> [Exercise details]
When scanning the data, count every line with "ESCUELA" in it, and report only the resulting number.
Available records Start Marker
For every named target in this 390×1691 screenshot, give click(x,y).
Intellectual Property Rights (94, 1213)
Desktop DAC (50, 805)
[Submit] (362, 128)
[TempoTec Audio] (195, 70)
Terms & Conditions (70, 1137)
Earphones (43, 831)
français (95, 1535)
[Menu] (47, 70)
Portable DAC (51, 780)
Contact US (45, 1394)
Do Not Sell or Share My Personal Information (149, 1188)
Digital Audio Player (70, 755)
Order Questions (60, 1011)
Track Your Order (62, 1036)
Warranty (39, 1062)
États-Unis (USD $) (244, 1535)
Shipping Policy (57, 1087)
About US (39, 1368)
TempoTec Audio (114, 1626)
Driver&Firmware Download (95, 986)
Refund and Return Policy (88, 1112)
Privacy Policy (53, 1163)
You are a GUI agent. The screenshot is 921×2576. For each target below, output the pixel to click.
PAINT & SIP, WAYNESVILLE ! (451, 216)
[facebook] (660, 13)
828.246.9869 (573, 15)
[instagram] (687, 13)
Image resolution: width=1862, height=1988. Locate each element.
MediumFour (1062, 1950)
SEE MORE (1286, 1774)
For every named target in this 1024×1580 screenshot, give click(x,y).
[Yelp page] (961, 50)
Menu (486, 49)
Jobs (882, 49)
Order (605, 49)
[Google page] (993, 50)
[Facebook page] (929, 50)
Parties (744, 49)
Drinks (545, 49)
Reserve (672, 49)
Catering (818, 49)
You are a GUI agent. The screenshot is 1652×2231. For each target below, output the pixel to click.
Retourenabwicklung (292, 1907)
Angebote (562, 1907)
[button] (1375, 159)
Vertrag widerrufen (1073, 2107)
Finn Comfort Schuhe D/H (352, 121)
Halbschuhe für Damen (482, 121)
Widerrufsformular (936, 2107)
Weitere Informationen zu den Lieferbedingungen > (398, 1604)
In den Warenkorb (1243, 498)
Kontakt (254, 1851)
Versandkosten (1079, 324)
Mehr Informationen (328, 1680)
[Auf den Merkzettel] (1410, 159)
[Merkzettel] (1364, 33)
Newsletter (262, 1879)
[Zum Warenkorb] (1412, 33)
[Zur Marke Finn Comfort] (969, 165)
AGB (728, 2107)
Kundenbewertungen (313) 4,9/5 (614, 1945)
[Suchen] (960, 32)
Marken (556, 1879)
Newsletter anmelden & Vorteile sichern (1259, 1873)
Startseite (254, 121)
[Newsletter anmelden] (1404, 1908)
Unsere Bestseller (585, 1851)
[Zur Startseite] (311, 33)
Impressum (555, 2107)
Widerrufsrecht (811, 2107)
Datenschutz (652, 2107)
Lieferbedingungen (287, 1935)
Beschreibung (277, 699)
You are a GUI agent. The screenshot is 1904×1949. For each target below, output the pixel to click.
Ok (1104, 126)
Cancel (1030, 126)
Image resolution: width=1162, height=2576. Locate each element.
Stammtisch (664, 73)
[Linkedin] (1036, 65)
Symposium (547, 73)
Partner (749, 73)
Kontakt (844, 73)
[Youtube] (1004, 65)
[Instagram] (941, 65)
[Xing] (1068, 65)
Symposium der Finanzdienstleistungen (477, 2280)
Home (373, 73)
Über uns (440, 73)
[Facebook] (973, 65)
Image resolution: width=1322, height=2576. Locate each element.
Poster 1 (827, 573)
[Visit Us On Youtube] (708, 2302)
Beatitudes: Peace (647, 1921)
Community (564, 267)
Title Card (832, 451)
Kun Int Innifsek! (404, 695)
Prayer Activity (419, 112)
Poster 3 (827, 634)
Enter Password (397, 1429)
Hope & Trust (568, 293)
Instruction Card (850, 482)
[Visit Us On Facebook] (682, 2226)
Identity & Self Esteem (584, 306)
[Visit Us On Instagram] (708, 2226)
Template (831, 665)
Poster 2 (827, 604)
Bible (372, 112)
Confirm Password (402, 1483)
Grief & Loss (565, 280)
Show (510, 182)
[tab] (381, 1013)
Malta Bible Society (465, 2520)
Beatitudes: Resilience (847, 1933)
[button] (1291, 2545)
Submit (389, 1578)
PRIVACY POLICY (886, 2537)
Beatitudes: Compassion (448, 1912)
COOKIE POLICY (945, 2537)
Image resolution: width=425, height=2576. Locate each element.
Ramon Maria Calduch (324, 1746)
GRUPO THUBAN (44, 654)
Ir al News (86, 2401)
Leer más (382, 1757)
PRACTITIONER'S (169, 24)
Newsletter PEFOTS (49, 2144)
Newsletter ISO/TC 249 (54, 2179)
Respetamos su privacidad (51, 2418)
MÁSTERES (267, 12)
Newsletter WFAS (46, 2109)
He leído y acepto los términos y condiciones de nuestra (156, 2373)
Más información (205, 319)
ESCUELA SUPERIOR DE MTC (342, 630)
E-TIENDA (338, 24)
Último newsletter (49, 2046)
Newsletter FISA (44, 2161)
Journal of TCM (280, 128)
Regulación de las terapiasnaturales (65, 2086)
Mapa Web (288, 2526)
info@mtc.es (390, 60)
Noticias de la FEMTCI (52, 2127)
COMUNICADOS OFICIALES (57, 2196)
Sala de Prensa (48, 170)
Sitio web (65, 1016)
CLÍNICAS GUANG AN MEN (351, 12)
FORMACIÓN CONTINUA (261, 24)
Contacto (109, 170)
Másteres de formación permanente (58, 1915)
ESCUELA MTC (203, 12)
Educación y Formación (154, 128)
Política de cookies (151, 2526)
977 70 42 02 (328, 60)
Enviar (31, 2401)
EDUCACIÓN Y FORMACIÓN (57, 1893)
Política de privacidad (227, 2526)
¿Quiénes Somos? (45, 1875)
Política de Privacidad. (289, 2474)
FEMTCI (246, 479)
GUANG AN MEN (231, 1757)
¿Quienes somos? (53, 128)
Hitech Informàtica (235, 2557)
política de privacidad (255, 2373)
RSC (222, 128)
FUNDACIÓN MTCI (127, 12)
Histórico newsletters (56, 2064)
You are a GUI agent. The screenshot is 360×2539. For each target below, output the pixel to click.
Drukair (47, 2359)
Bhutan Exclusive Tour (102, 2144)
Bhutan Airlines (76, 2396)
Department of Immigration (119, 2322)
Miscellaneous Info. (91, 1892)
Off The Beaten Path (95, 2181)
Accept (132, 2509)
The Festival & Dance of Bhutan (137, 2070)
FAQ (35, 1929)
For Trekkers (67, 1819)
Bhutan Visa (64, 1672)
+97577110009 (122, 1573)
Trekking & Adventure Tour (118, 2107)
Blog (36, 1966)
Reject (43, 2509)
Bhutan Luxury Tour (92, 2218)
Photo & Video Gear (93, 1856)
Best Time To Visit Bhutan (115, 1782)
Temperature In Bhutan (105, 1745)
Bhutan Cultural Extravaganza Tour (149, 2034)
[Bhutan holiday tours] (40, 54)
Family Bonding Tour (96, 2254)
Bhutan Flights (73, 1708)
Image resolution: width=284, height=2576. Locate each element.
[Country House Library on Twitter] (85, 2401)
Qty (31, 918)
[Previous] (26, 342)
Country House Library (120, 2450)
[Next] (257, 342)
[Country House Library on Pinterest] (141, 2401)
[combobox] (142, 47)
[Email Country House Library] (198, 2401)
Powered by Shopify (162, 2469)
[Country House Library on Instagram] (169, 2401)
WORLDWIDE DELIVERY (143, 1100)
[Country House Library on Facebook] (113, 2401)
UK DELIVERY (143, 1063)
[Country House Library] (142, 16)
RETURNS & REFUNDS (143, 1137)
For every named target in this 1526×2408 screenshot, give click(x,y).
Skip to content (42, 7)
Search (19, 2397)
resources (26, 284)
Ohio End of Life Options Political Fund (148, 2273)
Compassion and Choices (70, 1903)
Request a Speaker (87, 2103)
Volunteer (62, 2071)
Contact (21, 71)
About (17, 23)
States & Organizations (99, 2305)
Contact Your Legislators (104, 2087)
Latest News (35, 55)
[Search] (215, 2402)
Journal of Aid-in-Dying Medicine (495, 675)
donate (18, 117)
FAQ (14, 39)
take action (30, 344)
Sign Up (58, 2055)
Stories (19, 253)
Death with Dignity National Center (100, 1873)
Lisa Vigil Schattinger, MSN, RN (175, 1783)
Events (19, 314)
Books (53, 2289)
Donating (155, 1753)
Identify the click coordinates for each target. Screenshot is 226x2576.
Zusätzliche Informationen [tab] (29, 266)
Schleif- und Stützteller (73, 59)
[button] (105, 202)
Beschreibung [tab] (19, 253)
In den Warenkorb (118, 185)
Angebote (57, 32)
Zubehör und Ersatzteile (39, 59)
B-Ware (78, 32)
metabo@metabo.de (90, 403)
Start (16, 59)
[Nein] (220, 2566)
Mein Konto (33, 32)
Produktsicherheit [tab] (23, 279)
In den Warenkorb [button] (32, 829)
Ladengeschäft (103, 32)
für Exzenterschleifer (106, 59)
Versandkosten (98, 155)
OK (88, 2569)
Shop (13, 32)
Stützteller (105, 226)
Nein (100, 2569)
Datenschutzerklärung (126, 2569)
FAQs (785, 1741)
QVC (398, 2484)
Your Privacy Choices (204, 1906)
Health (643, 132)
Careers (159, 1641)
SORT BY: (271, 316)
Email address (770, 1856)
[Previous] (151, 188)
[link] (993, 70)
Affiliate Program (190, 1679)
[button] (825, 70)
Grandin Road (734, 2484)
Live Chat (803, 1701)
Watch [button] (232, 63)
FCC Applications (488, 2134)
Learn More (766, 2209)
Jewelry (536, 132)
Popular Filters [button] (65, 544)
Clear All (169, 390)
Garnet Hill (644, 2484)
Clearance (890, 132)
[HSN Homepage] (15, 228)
Available records End Marker
> [Written answer]
2